No entanto, uma análise feita por especialistas levando em conta os costumes do povo hebreu de sua época, aponta que provavelmente Jesus mantinha os cabelos aparados.
“Nos evangelhos ele não é descrito fisicamente. Nem se era alto ou baixo, bem-apessoado ou forte. A única coisa que se diz é sua idade aproximada, cerca de 30 anos”, explica a historiadora neozelandesa Joan E. Taylor, que se dedicou ao assunto, segundo informações da BBC Brasil.
Recentemente, Joan lançou o livro What Did Jesus Look Like? (“Qual seria a aparência de Jesus?“, em tradução livre). Com uma carreira acadêmica bastante ampla, a professora do Departamento de Teologia e Estudos Religiosos do King’s College, de Londres, usou os registros históricos da época para tentar criar um “retrato falado”.
Com ajuda de um designer gráfico, Joan chegou ao resultado da foto abaixo, mas fez uma ponderação sobre a motivação para que as representações pintadas ao longo dos séculos serem tão distantes do estereótipo do povo que habita o Oriente Médio: talvez os artistas tenham sempre tentado retratá-lo como o Filho de Deus, e não como um humano.
“Esse é um assunto que sempre me fascinou. Eu queria ver Jesus claramente”, comentou Joan, acrescentando que tudo indica um homem de estatura baixa, com pouca barba e cabelo curto.
Projeções
Em 2001, a emissora britânica BBC produziu uma reportagem especial com reconstruções faciais feitas por um especialista a partir de crânios de antigos habitantes da região onde Jesus viveu. Usando modelagem 3D, Richard Neave e sua equipe propuseram a aparência do rosto de um judeu típico do primeiro século, como forma de chegar a um resultado provável.
As pesquisas com esqueletos apontaram que os judeus de dois mil anos atrás tinham, em média, 1,60 m de altura e pouco mais de 50 quilos, o que corresponde a um padrão “baixo” e “magro” para os tempos atuais.
Joan E. Taylor chegou a conclusões semelhantes em sua pesquisa: “Os judeus da época eram biologicamente semelhantes aos judeus iraquianos de hoje em dia. Assim, acredito que ele tinha cabelos de castanho-escuros a pretos, olhos castanhos, pele morena. Um homem típico do Oriente Médio”, explicou.
A afirmação sobre a cor da pele leva em consideração o bioma da região, segundo o designer Cícero Moraes: “Certamente ele era moreno, considerando a cor de pessoas daquela região e, principalmente, analisando a fisionomia de homens do deserto, gente que vive sob o sol intenso”.
Especialista em reconstituição facial forense, Moraes já fez reconstituição facial de onze santos católicos, e também trabalhou na recriação de uma provável imagem de Jesus Cristo a partir de dados históricos e arqueológicos.

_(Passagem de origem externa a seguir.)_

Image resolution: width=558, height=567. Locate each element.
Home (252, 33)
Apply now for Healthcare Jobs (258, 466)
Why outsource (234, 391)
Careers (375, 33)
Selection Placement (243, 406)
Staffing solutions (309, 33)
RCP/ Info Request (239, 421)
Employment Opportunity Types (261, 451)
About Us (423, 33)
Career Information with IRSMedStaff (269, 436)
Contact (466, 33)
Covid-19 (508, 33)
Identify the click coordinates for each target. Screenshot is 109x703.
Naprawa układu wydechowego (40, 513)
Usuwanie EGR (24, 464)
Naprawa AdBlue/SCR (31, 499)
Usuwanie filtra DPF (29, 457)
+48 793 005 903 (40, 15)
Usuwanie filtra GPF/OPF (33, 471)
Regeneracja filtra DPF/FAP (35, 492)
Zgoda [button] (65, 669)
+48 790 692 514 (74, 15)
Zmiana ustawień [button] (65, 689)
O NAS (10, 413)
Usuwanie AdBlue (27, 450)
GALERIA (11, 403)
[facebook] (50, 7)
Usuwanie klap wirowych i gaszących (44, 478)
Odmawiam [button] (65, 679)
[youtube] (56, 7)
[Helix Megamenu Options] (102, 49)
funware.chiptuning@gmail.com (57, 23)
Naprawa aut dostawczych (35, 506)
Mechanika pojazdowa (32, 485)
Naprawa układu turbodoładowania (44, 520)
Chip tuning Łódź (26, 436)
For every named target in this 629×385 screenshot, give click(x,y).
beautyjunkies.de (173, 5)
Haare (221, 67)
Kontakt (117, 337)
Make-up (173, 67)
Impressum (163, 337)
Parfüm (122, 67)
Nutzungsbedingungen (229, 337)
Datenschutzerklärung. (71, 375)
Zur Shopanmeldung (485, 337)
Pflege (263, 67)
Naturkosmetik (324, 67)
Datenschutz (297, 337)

As conclusões tiradas pela pesquisadora não são absurdas, segundo o teólogo Pedro Lima Vasconcellos, professor da Universidade Federal de Alagoas: “O melhor caminho para imaginar a face de Jesus seria olhar para algum beduíno daquelas terras desérticas, andarilho nômade daquelas terras castigadas pelo sol inclemente”, corroborou.
Ainda do ponto de vista teológico, um motivo que depõe contra a imaginação de um Jesus com cabelos longos está na afirmação do apóstolo Paulo na Epístola aos Coríntios (11:14), quando diz que a sociedade da época considera que “é uma desonra para o homem ter cabelo comprido”.
“Para o mundo romano, a aparência aceitável para um homem eram barbas feitas e cabelos curtos. Um filósofo da antiguidade provavelmente tinha cabelo curto e, talvez, deixasse a barba por fazer”, comentou Taylor, reforçando suas conclusões com informações históricas sobre a época.
As primeiras imagens representativas da aparência de Jesus de que se tem notícia datam do século 3, e apontam para uma conclusão parecida com a de Joan Taylor: “Era muito mais a representação de um jovem filósofo, um professor, do que um deus barbudo”, assegura o historiador André Leonardo Chevitarese, professor do Instituto de História da Universidade Federal do Rio de Janeiro (UFRJ).